Problem A: In the post about Sequoyah, what source are his symbols said to have mostly come from?
Problem B: Write a continuation of the post about Sequoyah, picking up after its final sentence.

Excerpt:
= = =

The New York Times has an article by John Noble Wilford on Sequoyah, the inventor of the Cherokee script today; in the online version, the Cherokee text that appears in the article – maybe the first Cherokee to have appeared in the Times? – seems to have fallen out. It should look like this:
By some accounts, Sequoyah was a kind of Professor Henry Higgins who enlisted family members who had sharper ears for discriminating distinct sounds. They helped him divide spoken words into their constituent sounds, and to each sound he assigned a symbol drawn mostly, it is said, from an English spelling book. In the script, for example, Sequoyah’s own name reads:
ᏎᏉᏯThe 15 characters on the cave wall —
Ꭱ,Ꭴ,Ꮇ,Ꮨ,Ꮹ
Ꮰ,Ꮋ,Ꮴ,Ꭵ,Ꮊ,Ꮶ,Ꭹ,Ꮗ,Ꮀ,Ꮻ— do not spell any words. “They read almost like ABCs,” Dr. Tankersley said in the magazine article, suggesting that someone taught by Sequoyah may have been “practicing drawing them out just as we would practice our ABCs.”

= = =

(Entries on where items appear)
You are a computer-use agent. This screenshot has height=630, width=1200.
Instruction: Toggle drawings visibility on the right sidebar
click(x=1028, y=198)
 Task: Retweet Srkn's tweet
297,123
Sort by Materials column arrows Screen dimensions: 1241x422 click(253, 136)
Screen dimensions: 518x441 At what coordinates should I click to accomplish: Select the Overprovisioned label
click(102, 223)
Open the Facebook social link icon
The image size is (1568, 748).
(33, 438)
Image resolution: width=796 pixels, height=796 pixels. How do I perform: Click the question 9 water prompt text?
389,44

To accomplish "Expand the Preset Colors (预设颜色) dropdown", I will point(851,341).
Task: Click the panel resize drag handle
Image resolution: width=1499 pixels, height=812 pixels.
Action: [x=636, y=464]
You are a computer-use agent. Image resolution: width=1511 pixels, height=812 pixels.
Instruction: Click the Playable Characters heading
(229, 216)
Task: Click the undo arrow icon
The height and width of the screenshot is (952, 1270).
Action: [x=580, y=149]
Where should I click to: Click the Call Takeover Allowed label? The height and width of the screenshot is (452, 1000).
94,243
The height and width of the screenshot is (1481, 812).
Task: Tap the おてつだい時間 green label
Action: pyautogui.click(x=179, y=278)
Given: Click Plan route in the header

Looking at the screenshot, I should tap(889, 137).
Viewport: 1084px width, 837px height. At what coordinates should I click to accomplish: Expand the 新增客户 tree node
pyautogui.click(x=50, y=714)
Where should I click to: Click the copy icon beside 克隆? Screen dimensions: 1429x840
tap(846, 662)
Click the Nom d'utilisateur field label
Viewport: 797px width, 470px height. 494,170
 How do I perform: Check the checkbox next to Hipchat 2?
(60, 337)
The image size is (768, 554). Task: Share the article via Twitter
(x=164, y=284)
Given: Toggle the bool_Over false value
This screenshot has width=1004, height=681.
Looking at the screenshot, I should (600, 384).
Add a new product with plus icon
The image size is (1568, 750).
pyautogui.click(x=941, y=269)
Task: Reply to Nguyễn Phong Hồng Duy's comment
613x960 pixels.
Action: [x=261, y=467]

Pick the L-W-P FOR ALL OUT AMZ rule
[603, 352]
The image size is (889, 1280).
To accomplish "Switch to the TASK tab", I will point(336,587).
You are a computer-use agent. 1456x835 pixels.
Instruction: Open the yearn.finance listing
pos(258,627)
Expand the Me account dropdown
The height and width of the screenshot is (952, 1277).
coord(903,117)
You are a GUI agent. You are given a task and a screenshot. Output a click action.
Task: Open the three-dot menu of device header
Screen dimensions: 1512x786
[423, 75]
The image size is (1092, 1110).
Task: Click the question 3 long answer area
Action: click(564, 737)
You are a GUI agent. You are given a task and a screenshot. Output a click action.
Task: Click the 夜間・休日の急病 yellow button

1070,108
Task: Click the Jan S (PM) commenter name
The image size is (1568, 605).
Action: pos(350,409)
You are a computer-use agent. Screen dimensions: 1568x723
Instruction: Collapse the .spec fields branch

= = =

Answer A: An English spelling book.

Answer B:
(You’ll probably need Plantagenet Cherokee (standard with OS X; or see here) active to see the Cherokee text. The Times also seems to have used a Roman “G” rather than “Ꮹ,” Cherokee letter wa. Sequoyah’s invention of the Cherokee script, the article notes, might be “the only known instance of an individual’s single-handedly creating an entirely new system of writing.”)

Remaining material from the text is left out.